I bought one from Ikea a couple of weeks ago The BILLY range I think it was and it was only £12.99!


----------



## tricky (Sep 29, 2007)

odyssey said:


> hi, i used the pax ikea unit to build my viv stack. the shelves come in packs of 2 with the fittings


 
these the same shelves? 

IKEA | Wardrobes | PAX/KOMPLEMENT system | KOMPLEMENT | Shelf

cant see anything about packs of 2 but that would be great, need to know first if so though


----------



## odyssey (Oct 23, 2006)

its not those ones. on the next page there are some pax shelves they are the ones with 2 per pack


----------



## odyssey (Oct 23, 2006)

these ones

IKEA | Wardrobes | PAX/KOMPLEMENT system | PAX | Shelf


----------



## tricky (Sep 29, 2007)

odyssey said:


> these ones
> 
> IKEA | Wardrobes | PAX/KOMPLEMENT system | PAX | Shelf


you are a STAR !!!!!!!!!!!!!!!!!!!!!!!!!!!!!!!!!!!!!!! im sorted now, thanks very VERY much !!!!!!!!!!!!!!!!!!!!!!!!!!!!!!:no1::no1::no1:


----------



## Sziren (Mar 25, 2008)

Being swedish, I must recommend the BILLY range from IKEA, as it's dirt cheap, easy to assemble, sturdy, and really easy to get more shelves if required : victory:


----------



## pete sed (Feb 4, 2008)

the pax wardrobes look too expensive tricky, u cudnt fit a 50l rub in the 1 door wardrobe an the 2 door starts at £145.. Iv found a joiner near me that will make a rack for £10 an hour, if I get the wood cut an numbered it shud take him a couple of hours to work his magic woody fingers an make me a rack! its gna hold 5 50l rubs with a small shelf underneath so will stand 1500mm (rub height is 230mm) 770mm wide and 470mm deep. will hav a solid back with slats to slot heatmatts an stat probes through. if I use conti board (18mm) then the wood will cost less than £100, 17x11 heatmats are £15 ish each so 5 wud b £75 , a couple of stats at £13 or a bigger one for them all. 50l rubs are £10 each so u cud have a fully working rack for £250 - £300 or cheaper if u search around or use MDF. i'll get some pics up wen its sorted!


----------



## odyssey (Oct 23, 2006)

you can buy just the double frame for £50 then its £12 for a pack of 2 shelves.


----------



## missk (Jan 14, 2008)

the cheapest shelving i could find with deep enough shelves for RUBs was from B&Q garden section for growing seeds, £18. I put 2 side by side, lined the wire shelves with poly tiles, ran a 120cm heat strip down it.
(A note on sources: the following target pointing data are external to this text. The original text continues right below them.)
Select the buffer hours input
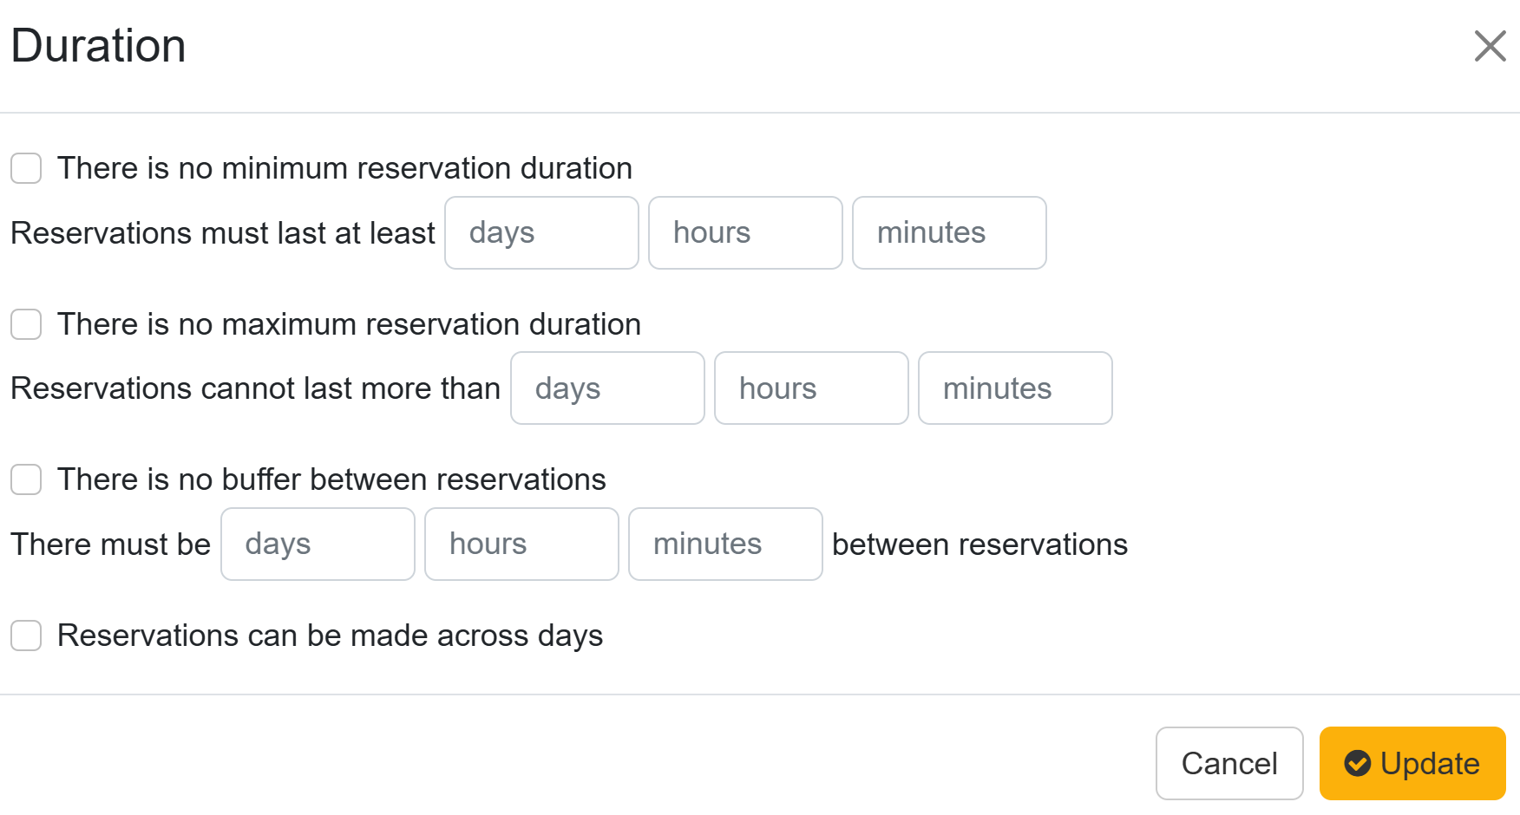Image resolution: width=1520 pixels, height=815 pixels. click(x=521, y=544)
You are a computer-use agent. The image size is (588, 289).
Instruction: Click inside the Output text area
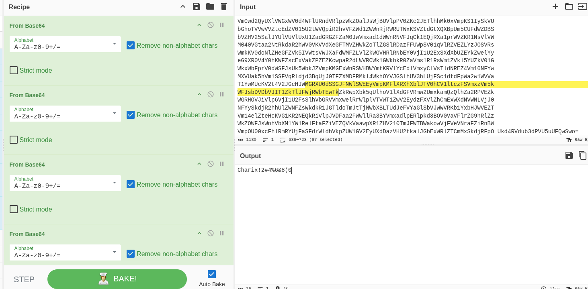tap(402, 221)
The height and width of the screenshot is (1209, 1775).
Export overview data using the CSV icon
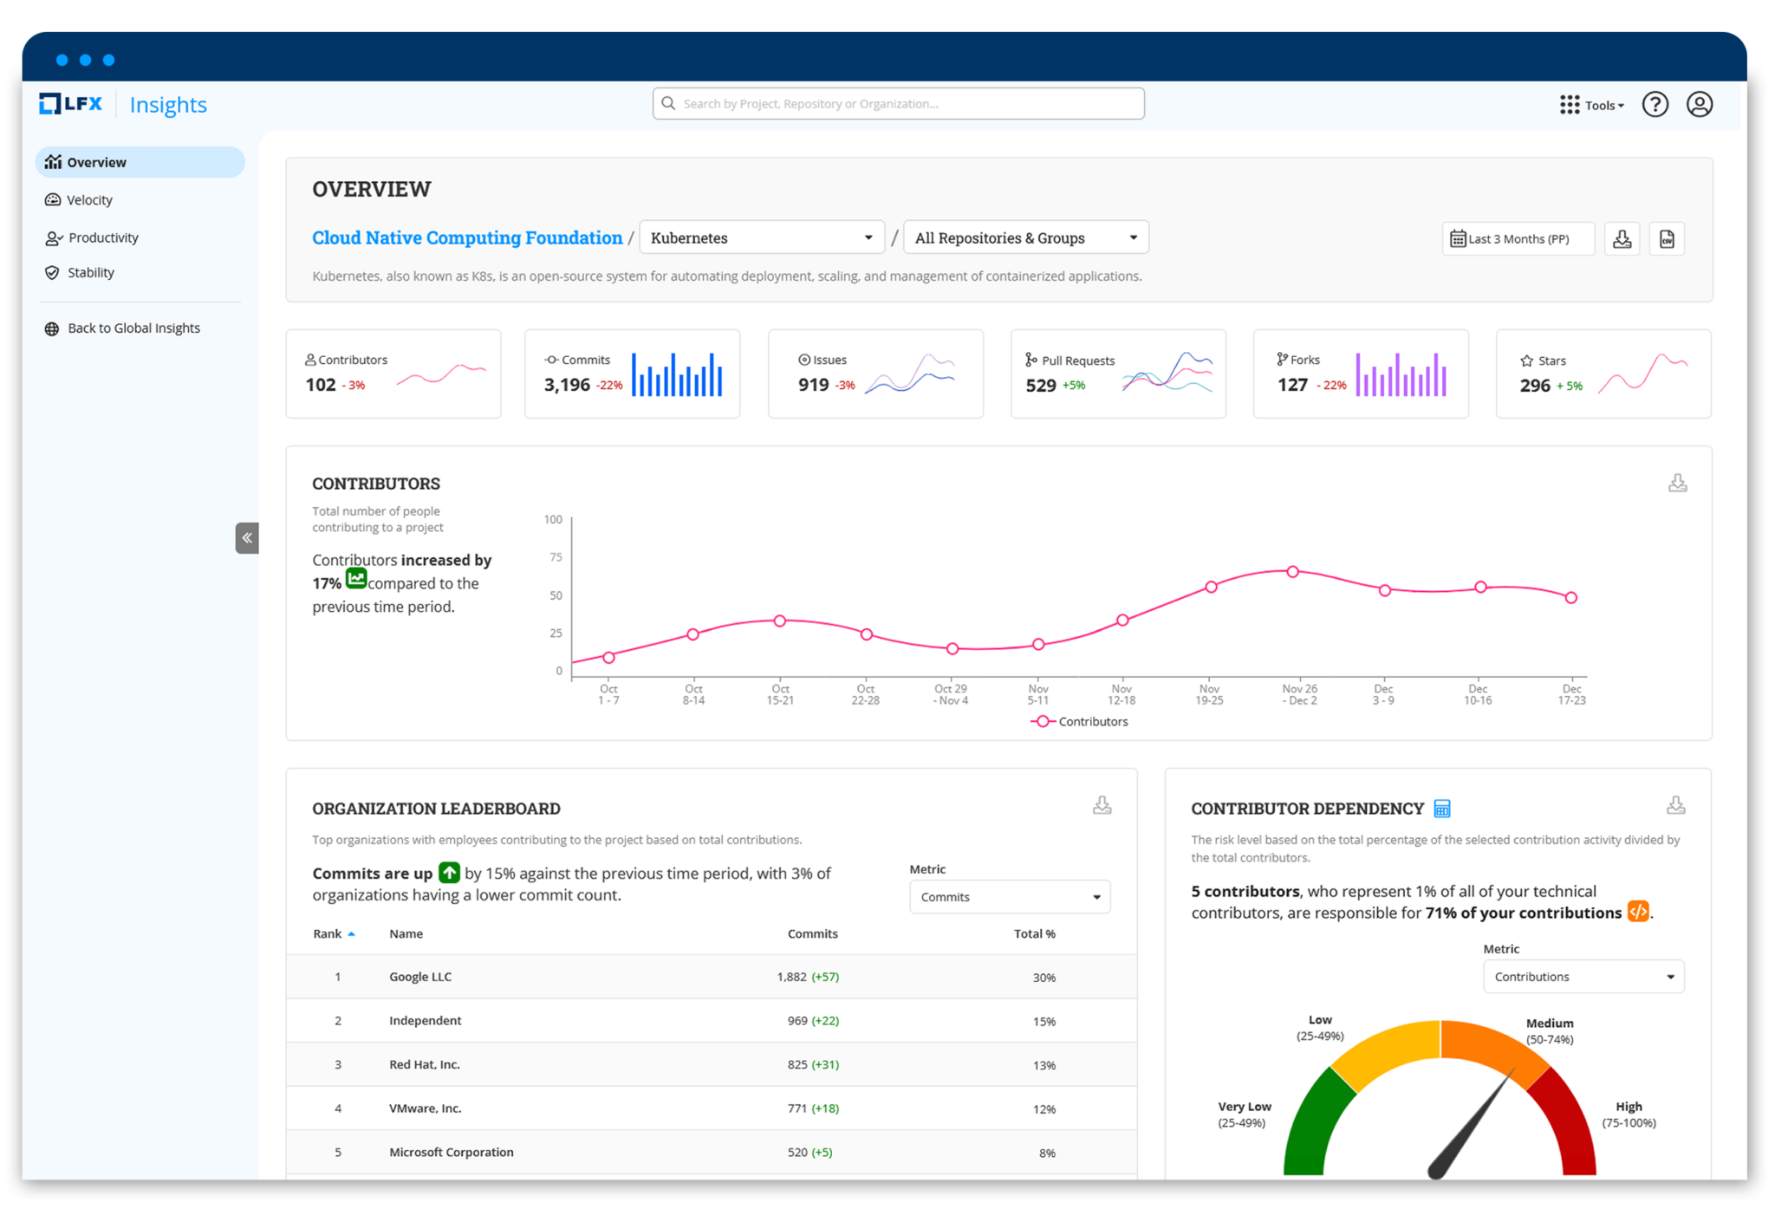[1666, 238]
Each shelf can hold a 64l rub (on the top shelf), 1x32l on the others, 2x18l rubs, or 2 exo-terra big flat faunariums or 3x9l RUBs (ish). Needs some support from a desk to keep it straight though...


----------



## tricky (Sep 29, 2007)

done the 100cm pax wardrobe frame

takes 2 50L or 64L rubs across

then doing 5 packs of 2 shelves (makes 10 shelves but planning to use 9 atm)

*came to £140 incl £35 delivery (dont have a car long enough to collect :lol2*

gives me a set up for (and can change it around - its just current plan) :

zone 1 : 4 x 64L rubs
2 x 50L rubs

zone 2 : 6 x 18L rubs 

zone 3 : 9 X 9L rubs (3 on each level, other zones of bigger rubs have 2 on each level)
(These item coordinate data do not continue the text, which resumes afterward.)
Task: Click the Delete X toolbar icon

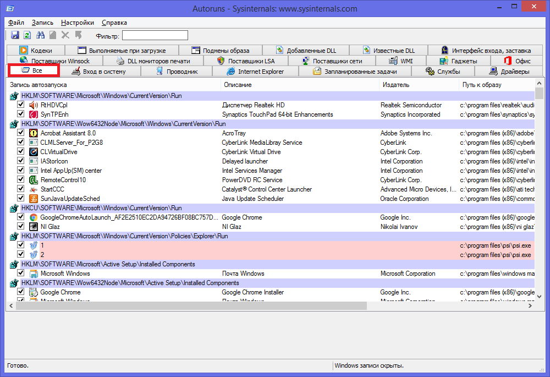Action: (65, 35)
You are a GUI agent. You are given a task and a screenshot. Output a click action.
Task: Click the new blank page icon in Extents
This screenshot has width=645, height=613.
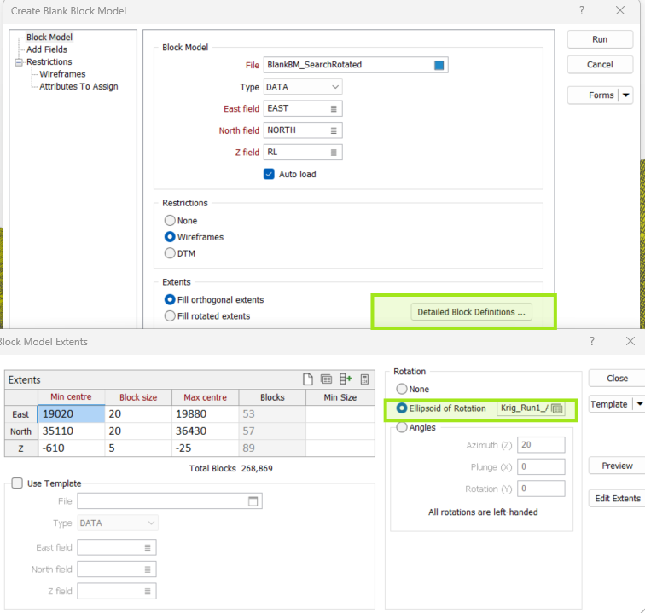coord(309,379)
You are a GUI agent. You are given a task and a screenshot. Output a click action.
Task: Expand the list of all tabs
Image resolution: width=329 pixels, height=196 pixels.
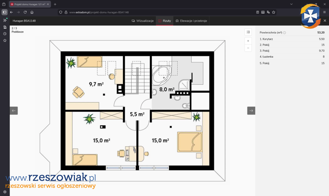(x=291, y=4)
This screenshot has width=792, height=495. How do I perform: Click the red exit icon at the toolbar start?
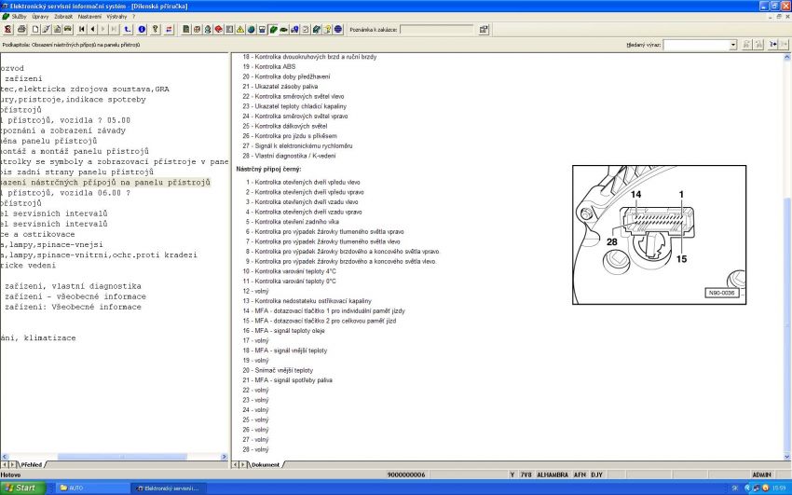point(7,29)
left with a high storage section at top or could even put another level lol

each zone to be heated by a 12m heat cable (possibly recessed into shelves if i can work that bit out) and secured with aluminium tape . each shelf having 2 lines of cable going across back of each shelf and maybe on back a bit since plenty of cable (smaller ones were a tad short to do double run on each shelf)
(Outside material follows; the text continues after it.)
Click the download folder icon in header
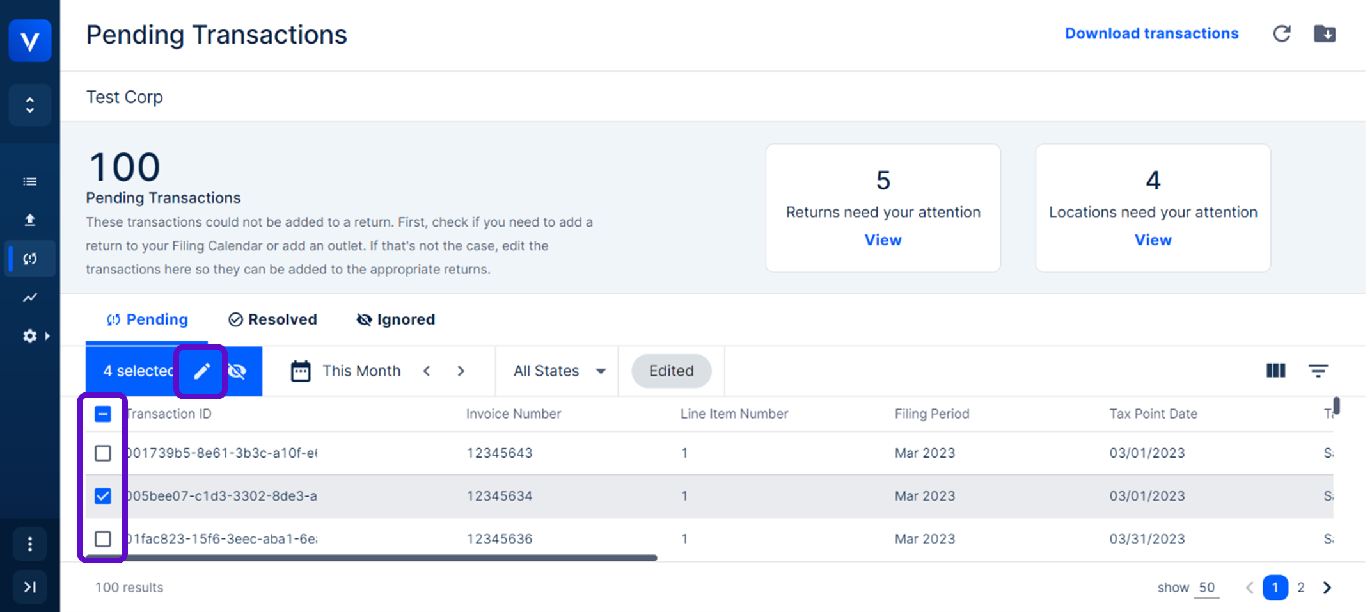Screen dimensions: 1372x612 pyautogui.click(x=1325, y=34)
each zone/cable to be controlled by a pulse stat

was quoted by WOLVES-STU on here and agreed on price etc and he strung me along for about 5 weeks and left me rackless with new snakes

think the wardrobe works out at a great price !!!!!!! and if ive worked things out right will work a treat !!!!!!!!!! just gotta wait till 29th for delivery lol

thanks again odyssey :no1:


----------



## odyssey (Oct 23, 2006)

your welcome tricky. dont forget to stick up some pics when its all done : victory:


----------



## tricky (Sep 29, 2007)

certainly will


----------



## NikkiB (Aug 10, 2008)

Sziren said:


> Being swedish, I must recommend the BILLY range from IKEA, as it's dirt cheap, easy to assemble, sturdy, and really easy to get more shelves if required : victory:


And for a deeper / bigger version, the expedit is ace!! You can take the centre shelf out for a nice size snake viv or leave it in as required for smaller vivs, for geckos and such like.


----------